The kiln-god was busy in my behalf over the weekend. I had nightmares of the lids being glazed to the pots and repeatedly called on the kiln-god to protect the two casseroles. You can not imagine my surprise or my delight when I reached into the warm kiln Sunday morning and hesitantly tried to lift the lid on the closest casserole--and it came right up--not even slightly stuck! Oh, my gosh, and then the same experience with the other casserole! And besides that, the glazes were nice and even--I'm so tired of getting 'curtaining' on all my glazed pieces. I had sprayed the casseroles and the covering was great.

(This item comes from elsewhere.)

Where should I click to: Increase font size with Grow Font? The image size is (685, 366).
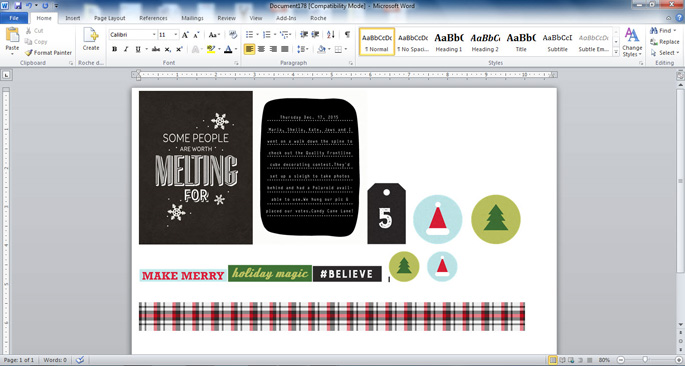(185, 35)
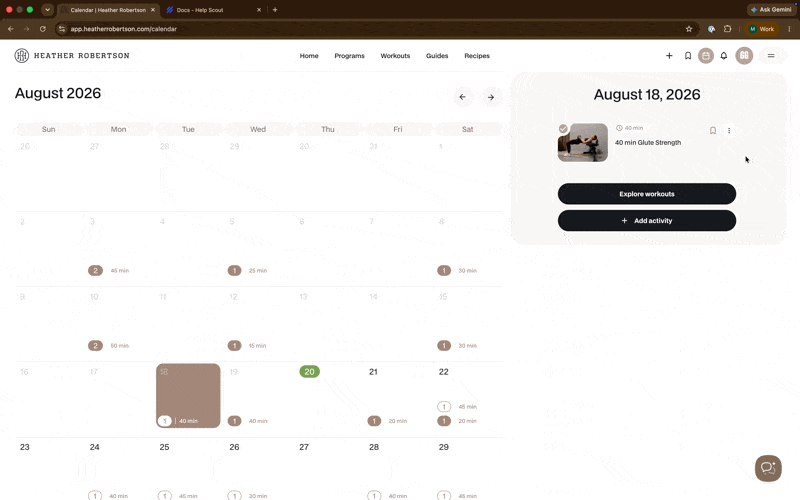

Next firing I am going to try including the whole kiln load in my pleas for the kiln-god's intervention! Those two casseroles that I was so concerned about and which seem to have been protected by a greater power were the only unmitigated joys! One of my experimental platters cracked across the mid-section, another slumped a bit in the middle, and the third did not take the glaze as well as did the casseroles. I had 9 rice bowls in the firing that I used as glaze test pieces. I put 2 different glazes on each so I could see how the glaze did on larger pieces, how they overlapped and how the various combinations might work together. Well, I can see how they work on larger pieces but none of the combinations is very attractive. Though I gained more than lost on that experiment, they could have come out as little jewels and they did not!

Friday, April 06, 2007

finally firing

I thought I would be glazing on Wednesday. I started carrying pieces to be glazed out to the carport where I would spray glaze. But I didn't get very far. So I planned to do the glazing on Thursday. Thursday morning I took my glazes and equipment I would use to the carport--that is many trips in and out of the house. But I had a couple of commitments mid-day and by the time I got home there was no point in starting the glazing then. So today, Friday, I finally started on the glazing. I began about 9:30 am--that is about as early as I start anything--and had finished the glazing, the kiln loading, and the putting-away-everything by about 7:30 pm! A LONG day!

I am familiar with the tradition of making a 'kiln god' to guard over and bless each firing. And that appeals to me. And I always intend to make a kiln god and participate in the tradition on the next firing. But by the time I get the kiln loaded I am so exhausted and relieved I never remember to do the kiln-god thing. This week I saw a film from Japan--all in Japanese--which showed the beginning of a kiln firing in which all the participants bowed to the kiln and went through a little ritual of thanksgiving for the clay and request for blessing on the firing. I determined, again, to do something in that vein with my next firing. But I did not. I was so intent on cleaning up--a huge job--before I collapsed that I never gave it a thought until just now as I began to write about starting this firing. Is it too late to request a blessing on this firing? I do so hope to have happy results when I open the kiln on Sunday.

Monday, April 02, 2007


I just unloaded the bisque firing. Bisque firings are usually not very special. No color, nothing final, just a step along the way. But this was exciting BECAUSE I had expected several of the handbuilt pieces--and my little squash pot that I dropped and badly dented--to have cracks and worse. But, amazing, no cracks! Everything is intact!

Today I mixed up 7 glazes to try out on this bisque batch. Can't do anything tomorrow as I am working at SSAC in the morning and doing grandmother duty in the afternoon. So I can't glaze until Wednesday--when it is expected to be raining. Today was gorgeous, a great day to set up outside to spray glaze but the pieces were not ready nor the glazes. Hope the predictions for rain on Wednesday are off by a day or two. I'd love to get these glazed and into the glaze firing this week.

Speaking of rain--we have had SO much rain. Hard to get my greenware dry enough to fire. But every living thing outside is very happy about it. The whole world is a wonderful green--makes you happy just to look outside!